Rupiah dan IHSG Kompak Ambruk: Tekanan Global dan Domestik Mencekam Pasar Indonesia
Pasar keuangan Indonesia sedang menghadapi gejolak hebat.
Pergerakan Terkini
.jpg)
Penyebab Utama Ambruk Bersamaan
1. Penguatan Dolar AS — Ketegangan geopolitik Timur Tengah (AS-Iran) mendorong investor ke safe-haven dollar. Harga minyak naik, membebani negara pengimpor seperti Indonesia.
2. Faktor Domestik:
- Kekhawatiran defisit anggaran dan penurunan cadangan devisa.
- Jelang rebalancing MSCI (12 Mei 2026) yang berpotensi memicu outflow saham Indonesia.
- Tekanan pada sektor perbankan, pertambangan, dan big caps (BMRI, BREN, DSSA) yang menyeret IHSG.
3. Sentimen Regional — Bursa Asia mayoritas melemah, memperburuk arus modal keluar dari emerging markets.
Pelemahan rupiah dan IHSG saling memperkuat: rupiah lemah meningkatkan biaya impor dan inflasi, sementara IHSG turun mengurangi kepercayaan investor asing, sehingga menekan rupiah lebih dalam lagi.
Dampak Ekonomi
- Inflasi berpotensi naik karena harga barang impor (termasuk bahan bakar) melonjak.
- Beban APBN membengkak akibat subsidi energi.
- Investor ritel dan perusahaan impor tertekan, meski eksportir komoditas mendapat keuntungan dari rupiah lemah.

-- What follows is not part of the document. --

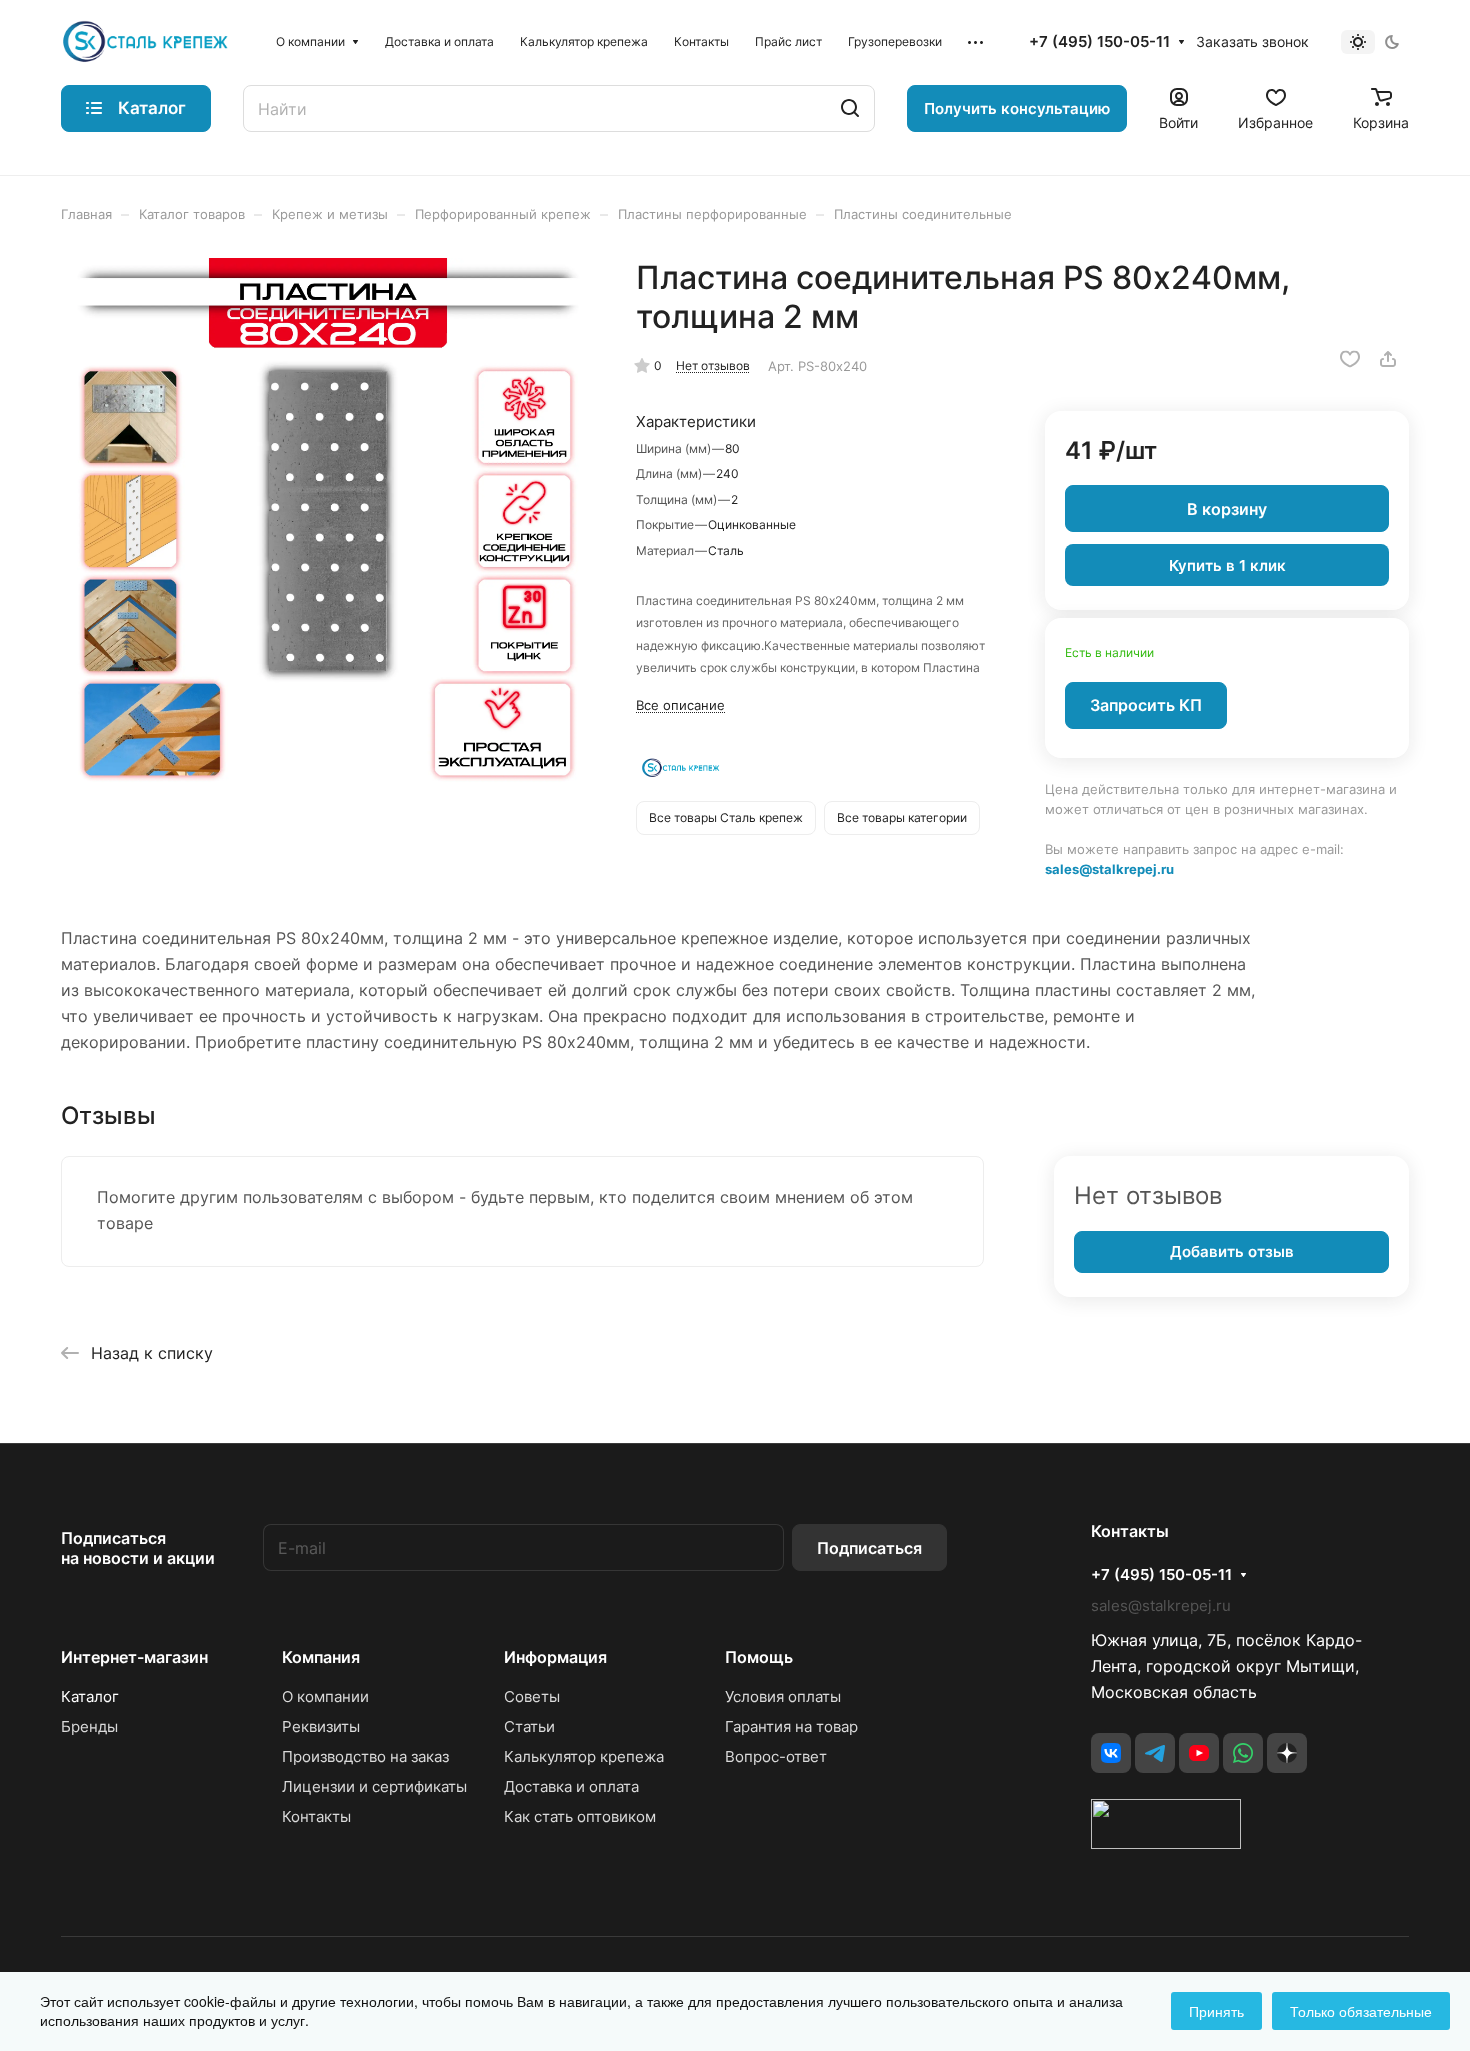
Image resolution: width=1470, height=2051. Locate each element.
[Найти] (850, 108)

- Cadangan devisa BI yang masih di atas US$150 miliar memberikan bantalan, tapi kepercayaan pasar tetap menjadi kunci.
Prospek ke Depan
Analis memproyeksikan rupiah bisa stabil di kisaran Rp17.000–17.300 jika BI agresif intervensi dan geopolitik mereda. Untuk IHSG, level support krusial berada di 6.700–6.800. Namun, jika ketegangan global berlanjut, tekanan bisa berlanjut hingga akhir Mei 2026.

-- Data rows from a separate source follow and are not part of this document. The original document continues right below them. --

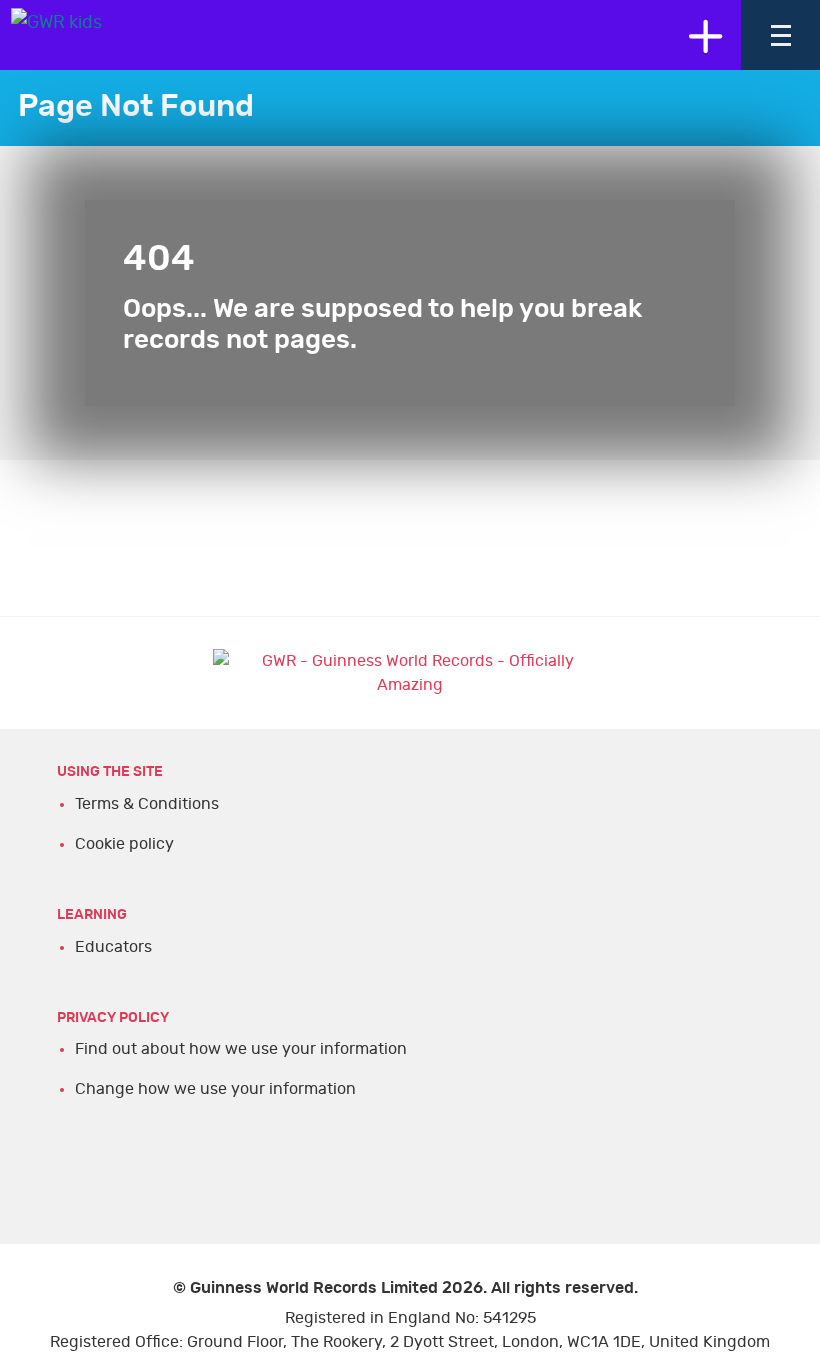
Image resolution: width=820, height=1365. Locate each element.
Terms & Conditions (147, 804)
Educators (113, 947)
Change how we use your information (215, 1089)
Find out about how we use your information (241, 1049)
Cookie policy (124, 844)
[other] (705, 35)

Pemerintah dan BI perlu koordinasi cepat untuk memulihkan kepercayaan. Bagi investor, saat ini adalah momen waspada: diversifikasi, fokus pada saham defensif, dan pantau data cadangan devisa serta kebijakan moneter berikutnya.

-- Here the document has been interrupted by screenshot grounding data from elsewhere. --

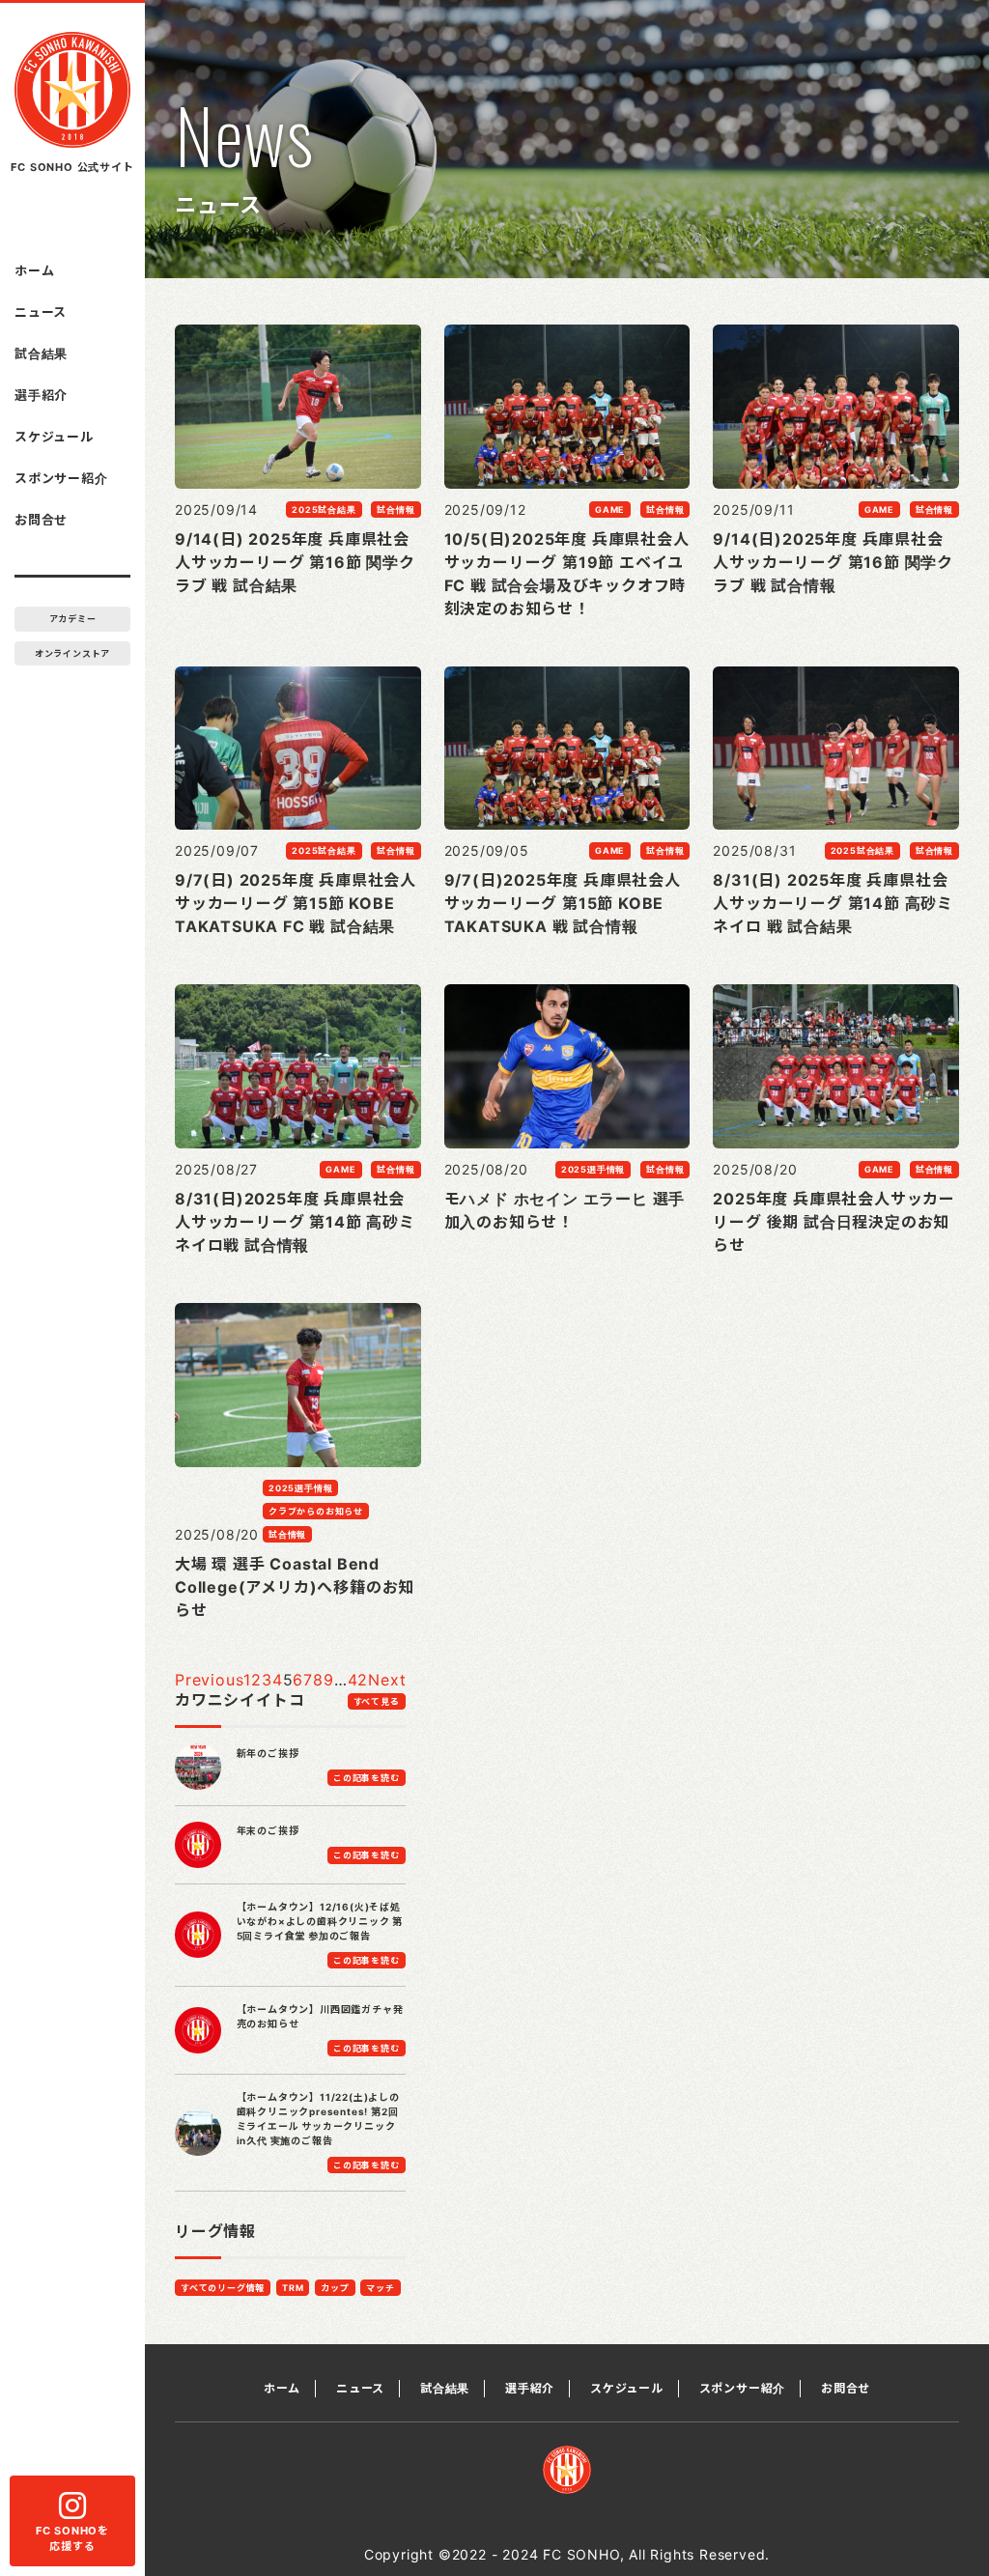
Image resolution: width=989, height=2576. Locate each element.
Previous (209, 1679)
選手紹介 (41, 395)
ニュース (40, 312)
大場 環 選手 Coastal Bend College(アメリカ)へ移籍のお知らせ (294, 1587)
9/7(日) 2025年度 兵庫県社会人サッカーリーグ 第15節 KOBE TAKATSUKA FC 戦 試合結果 (295, 903)
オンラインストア (72, 653)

Kesimpulan : Ambruknya rupiah dan IHSG bukan sekadar fluktuasi biasa, melainkan cerminan kombinasi risiko global dan tantangan domestik. Pemulihan butuh waktu, tapi fundamental Indonesia yang relatif kuat (cadangan devisa tinggi, pertumbuhan ekonomi stabil) bisa menjadi fondasi rebound jika sentimen membaik.